Malgré un mauvais mois de mai, le groupe VW est resté en croissance sur cinq mois. Ses +8,2% sont toutefois inférieurs de deux points à la tendance générale et le groupe est descendu à 12,7% de parts de marché contre 13% dans la même période de 2015. La marque Volkswagen n'a progressé que de 3,1% mais les luxueuses Audi se sont offert 19,2% de hausse.

Contre-performance pour le quatrième en volume, Ford: +0,2% sur cinq mois et -1,3% en mai. Le groupe détient 4,6% du marché depuis début 2016, devant Nissan, allié de Renault (4,1% du marché, également +0,2% en volume).

Son rival japonais Toyota croît quant à lui au rythme général (+10,3%) et règne sur 4% du marché depuis début 2016, devant un Fiat Chrysler en pleine forme, dont les 14,7% de progression permettent d'accrocher 3,7% des immatriculations françaises sur cinq mois.
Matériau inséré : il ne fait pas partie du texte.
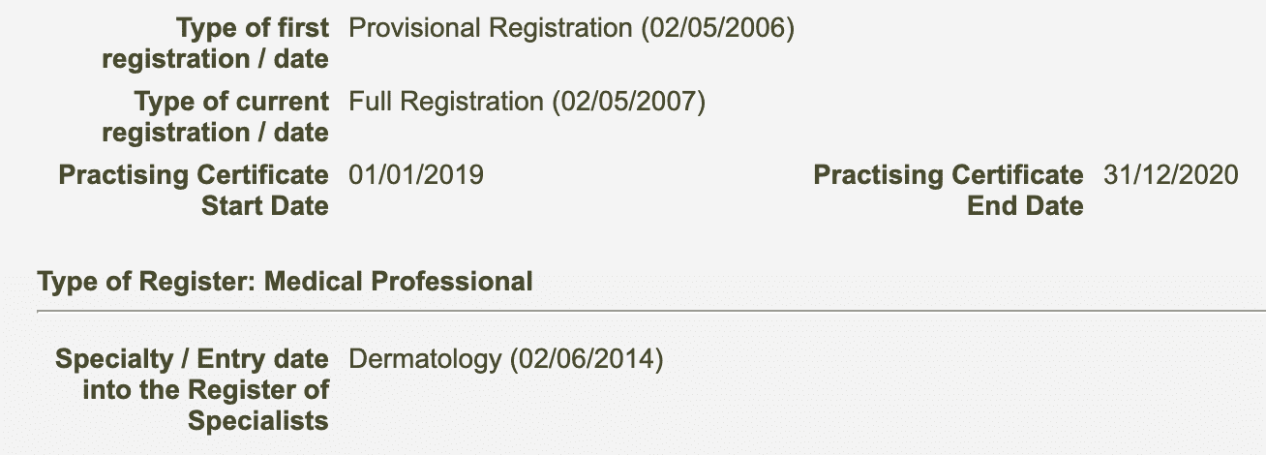Select the Full Registration (02/05/2007) value
Screen dimensions: 1266x455
(x=527, y=102)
Le groupe italo-américain coiffe sur le poteau BMW (3,6% du marché), qui se console avec une progression de 22,4% depuis le début de l'année.

Côté motorisations, le mois de mai a vu le diesel se reprendre, représentant 54,39% des immatriculations. Sur cinq mois, sa part s'établit à 52,66% contre 57,2% durant tout 2015. Les voitures électriques détiennent 1,14% du marché depuis le début de l'année, et les hybrides 2,83%.

Le CCFA a aussi confirmé le succès toujours croissant des "SUV", "crossovers" et autres 4x4 urbains qui, partis du néant il y a dix ans, s'arrogent 27% des immatriculations depuis le début de l'année. Les constructeurs "qui n'en ont pas, ou pas assez, risquent de décrocher", prophétise M. Belorgey.

 

Les constructeurs français ont particulièrement bien profité de l’embellie de mai.